Most teams start one of two ways:

<strong>Option A (Use a server now):</strong> Pull a trusted MCP server from the Pylee Marketplace and connect it in Cursor (or your IDE of choice). No code.

<strong>Option B (Build an HTTP MCP server):</strong> Create a minimal HTTP server, then connect it through Pylee so any agent, application, or IDE can use it. Real code, real requests.

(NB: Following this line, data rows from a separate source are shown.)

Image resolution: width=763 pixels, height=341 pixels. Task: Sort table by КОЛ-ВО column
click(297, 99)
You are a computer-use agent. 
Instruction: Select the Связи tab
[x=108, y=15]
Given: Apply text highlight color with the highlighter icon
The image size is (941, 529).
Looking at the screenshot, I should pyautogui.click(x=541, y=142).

<Info>Pylee is an MCP development platform with MCP server & private registr hosting, governance, and observability. You can connect servers in a client or use them programmatically from your apps via your registry. See Registry
and Remotes Configuration.</Info>

***

## Prerequisites

* A Pylee account (free to start)
* Basic familiarity with MCP concepts (skim What is MCP? if new)
* For Option B (build): Node 18+, npm

***

## Option A: Connect to an Existing Marketplace Server in Cursor (fastest)

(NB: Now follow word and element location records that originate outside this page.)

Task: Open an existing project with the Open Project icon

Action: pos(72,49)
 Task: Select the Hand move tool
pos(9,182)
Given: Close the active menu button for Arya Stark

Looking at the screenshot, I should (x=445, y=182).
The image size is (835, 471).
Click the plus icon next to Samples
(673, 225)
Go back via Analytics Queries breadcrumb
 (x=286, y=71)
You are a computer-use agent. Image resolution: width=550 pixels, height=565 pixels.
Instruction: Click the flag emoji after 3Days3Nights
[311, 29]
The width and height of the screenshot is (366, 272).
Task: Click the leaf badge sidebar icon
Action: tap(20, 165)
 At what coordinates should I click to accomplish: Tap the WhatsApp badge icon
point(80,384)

This is the quickest way to see MCP working end-to-end with Pylee’s **registry** and your editor.

### 1) Pick a server in the Marketplace

Open the **Marketplace** in Pylee and choose a server (e.g., GitHub, Slack, a data source, or an internal server your org shares). You can add it to a **private registry** for your team so everyone uses the same version with the same guardrails.
See: [Pylee Marketplace](../../platform/pylee-marketplace) and [Registry](../../understanding-pylee/registry)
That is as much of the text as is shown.